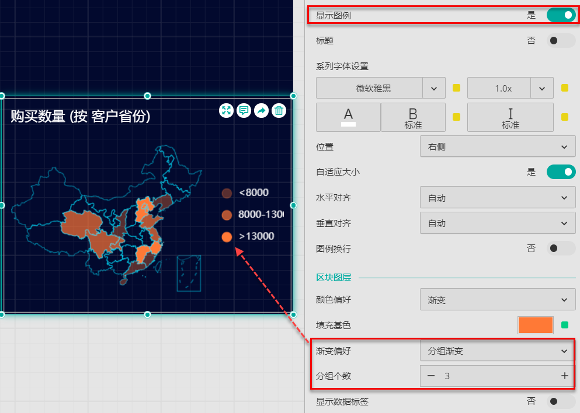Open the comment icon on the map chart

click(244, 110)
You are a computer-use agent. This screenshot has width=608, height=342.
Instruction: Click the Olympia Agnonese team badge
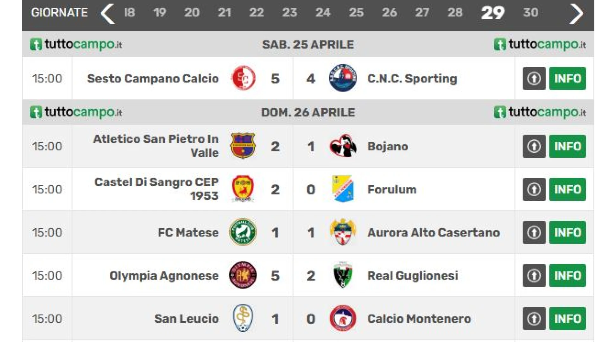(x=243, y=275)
•••
| ACTIVITY |
Once the line containing "Instruction: Click the" has been found, write out exactly that line and each one after it through the end of the data, leaving out every picture.

| RESULT BELOW |
Instruction: Click the Olympia Agnonese team badge
(x=243, y=275)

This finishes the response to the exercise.